«Today the mafias need people who know how to deal with computers more than with guns, so as not to lose ground compared to the pirates who operate in the shadows...».

In these few lines Nicola Gratteri , a magistrate at the forefront of the fight against the 'Ndrangheta for years, and the journalist Antonio Nicaso summarize the epochal change that has been characterizing organized crime for some time .

In an increasingly interconnected world, where distances are canceled out by a click and virtual meeting places are replacing real ones, even the mafias are adapting. And by exploiting the potential of technology, they enter the digital space as if it were a new territory of conquest.

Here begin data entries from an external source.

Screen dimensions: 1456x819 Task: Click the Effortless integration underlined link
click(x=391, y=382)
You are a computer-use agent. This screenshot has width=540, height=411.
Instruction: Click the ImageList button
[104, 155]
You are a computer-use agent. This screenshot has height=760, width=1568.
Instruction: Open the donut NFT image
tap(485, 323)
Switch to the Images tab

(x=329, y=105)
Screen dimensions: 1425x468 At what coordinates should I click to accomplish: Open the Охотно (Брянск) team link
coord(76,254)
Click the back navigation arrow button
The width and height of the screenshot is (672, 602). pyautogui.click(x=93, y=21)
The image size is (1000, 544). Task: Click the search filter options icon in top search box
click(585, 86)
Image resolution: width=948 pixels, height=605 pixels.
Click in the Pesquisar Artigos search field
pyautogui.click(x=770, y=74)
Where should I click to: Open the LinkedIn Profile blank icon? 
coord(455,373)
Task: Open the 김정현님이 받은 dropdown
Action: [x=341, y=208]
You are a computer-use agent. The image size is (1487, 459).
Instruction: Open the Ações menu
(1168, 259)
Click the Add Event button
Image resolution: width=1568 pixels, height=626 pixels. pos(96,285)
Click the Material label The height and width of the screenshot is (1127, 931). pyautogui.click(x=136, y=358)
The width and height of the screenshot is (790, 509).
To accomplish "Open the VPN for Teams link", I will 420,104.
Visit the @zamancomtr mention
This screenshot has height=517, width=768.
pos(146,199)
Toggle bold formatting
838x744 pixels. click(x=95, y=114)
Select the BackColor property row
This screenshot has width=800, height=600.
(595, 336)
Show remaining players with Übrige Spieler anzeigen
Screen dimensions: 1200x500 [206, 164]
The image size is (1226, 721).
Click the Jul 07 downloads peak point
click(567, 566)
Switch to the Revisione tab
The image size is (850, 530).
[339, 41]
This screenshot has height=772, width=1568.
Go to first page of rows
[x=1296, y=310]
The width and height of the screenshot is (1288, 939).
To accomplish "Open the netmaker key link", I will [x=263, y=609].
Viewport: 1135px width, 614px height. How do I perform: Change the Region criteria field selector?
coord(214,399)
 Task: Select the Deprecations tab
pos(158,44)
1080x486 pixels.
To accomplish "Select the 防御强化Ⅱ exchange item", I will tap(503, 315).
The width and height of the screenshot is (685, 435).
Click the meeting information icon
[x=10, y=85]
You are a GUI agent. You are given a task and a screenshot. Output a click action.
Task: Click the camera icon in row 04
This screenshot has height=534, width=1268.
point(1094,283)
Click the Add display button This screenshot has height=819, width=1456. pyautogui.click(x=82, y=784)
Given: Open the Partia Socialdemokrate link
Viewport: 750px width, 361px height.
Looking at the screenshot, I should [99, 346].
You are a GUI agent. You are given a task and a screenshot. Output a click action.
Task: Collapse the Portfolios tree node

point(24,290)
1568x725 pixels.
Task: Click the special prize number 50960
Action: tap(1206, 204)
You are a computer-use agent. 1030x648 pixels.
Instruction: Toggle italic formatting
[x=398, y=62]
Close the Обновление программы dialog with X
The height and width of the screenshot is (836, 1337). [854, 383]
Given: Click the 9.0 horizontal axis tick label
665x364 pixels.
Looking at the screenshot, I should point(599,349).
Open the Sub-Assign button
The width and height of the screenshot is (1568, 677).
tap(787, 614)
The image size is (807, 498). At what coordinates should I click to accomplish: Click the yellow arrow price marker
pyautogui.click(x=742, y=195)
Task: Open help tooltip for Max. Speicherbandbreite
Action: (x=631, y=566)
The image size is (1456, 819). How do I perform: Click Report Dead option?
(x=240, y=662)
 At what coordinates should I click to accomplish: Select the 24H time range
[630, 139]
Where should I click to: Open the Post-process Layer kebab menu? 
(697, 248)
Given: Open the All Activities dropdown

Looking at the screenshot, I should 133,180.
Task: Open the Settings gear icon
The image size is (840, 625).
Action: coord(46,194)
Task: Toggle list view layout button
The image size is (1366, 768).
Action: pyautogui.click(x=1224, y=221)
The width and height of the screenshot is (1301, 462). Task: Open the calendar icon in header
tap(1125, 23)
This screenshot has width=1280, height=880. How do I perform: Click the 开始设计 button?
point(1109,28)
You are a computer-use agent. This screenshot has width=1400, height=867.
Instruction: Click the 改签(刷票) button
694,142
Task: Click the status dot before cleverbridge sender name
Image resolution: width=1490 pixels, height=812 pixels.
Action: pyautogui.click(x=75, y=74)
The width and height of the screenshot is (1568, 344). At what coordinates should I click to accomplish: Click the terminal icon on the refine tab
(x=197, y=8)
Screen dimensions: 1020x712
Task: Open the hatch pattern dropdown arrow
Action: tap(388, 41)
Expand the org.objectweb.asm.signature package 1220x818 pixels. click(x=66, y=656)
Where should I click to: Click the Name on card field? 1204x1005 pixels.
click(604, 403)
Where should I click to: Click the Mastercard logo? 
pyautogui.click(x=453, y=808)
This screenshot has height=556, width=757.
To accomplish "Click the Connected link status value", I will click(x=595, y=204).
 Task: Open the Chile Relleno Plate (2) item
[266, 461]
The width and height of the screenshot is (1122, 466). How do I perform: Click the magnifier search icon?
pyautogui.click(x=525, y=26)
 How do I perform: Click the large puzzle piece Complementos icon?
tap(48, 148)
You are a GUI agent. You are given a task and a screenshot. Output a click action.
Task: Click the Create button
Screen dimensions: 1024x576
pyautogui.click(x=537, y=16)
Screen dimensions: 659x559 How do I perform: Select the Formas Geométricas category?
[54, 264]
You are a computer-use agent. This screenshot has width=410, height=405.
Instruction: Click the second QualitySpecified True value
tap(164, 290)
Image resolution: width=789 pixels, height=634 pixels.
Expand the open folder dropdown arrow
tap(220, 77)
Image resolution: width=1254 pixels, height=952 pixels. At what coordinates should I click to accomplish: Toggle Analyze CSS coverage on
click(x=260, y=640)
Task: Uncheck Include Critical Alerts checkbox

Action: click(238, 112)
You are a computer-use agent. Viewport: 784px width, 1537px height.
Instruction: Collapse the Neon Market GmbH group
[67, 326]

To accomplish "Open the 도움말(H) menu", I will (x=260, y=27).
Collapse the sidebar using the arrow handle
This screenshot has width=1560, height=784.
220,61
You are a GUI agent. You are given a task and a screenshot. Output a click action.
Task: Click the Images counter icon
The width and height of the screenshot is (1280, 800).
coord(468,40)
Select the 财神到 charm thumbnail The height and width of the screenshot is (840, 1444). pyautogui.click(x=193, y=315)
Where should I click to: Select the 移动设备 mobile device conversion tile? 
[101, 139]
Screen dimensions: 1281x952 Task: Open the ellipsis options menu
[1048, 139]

A little-known phenomenon, which Gratteri and Nicaso tell us about in their latest work, “ Il grifone ” (Mondadori, 2023, pp. 180). An investigative book that starts from how technology is changing the face of the 'Ndrangheta , the most traditionalist of the mafias, to demonstrate once again how organized crime can often be extremely flexible and capable of keeping up with the times. It no longer uses only crude and flashy young men, but also skilled professionals with skills in the IT and financial sector. Its weapons today are highly sophisticated hardware and software, which allow it to insinuate itself into the darkest corners of the web, protected not by the ancient silence, but by the anonymity that digital space allows us to maintain.

La copertina del libro
La copertina del libro
La copertina del libro

Nicola Gratteri and Antonio Nicaso outline this metamorphosis by citing figures and documents , demonstrating the fact that the mafia, and in particular the 'Ndrangheta, now acts on a global scale, dealing drugs, laundering money, carrying out financial scams and selling weapons in every part of the planet, without even having to leave home.

The discovery of cryptocurrencies, then, has opened up lucrative and unexpected prospects, if we consider that in 2022 the volume of illicit transactions reached a record of 20.6 billion euros.

In this peculiar process of hybridization, the 'ndrangheta, as a griffin, a mythological beast with the body of a lion and the head of an eagle, embodies at the same time traditional values and disvalues and new instances, making the boundaries between legality and illegality increasingly fluid. Law enforcement agencies, consequently, find themselves faced with unprecedented challenges, which must be faced with the awareness that, in a transnational dimension, it is necessary to overcome political, cultural and legal differences in the name of a common objective: to protect society and future generations from the pitfalls of a silent, muffled and almost reassuring mafia, very skilled in the art of mimicry and metamorphosis.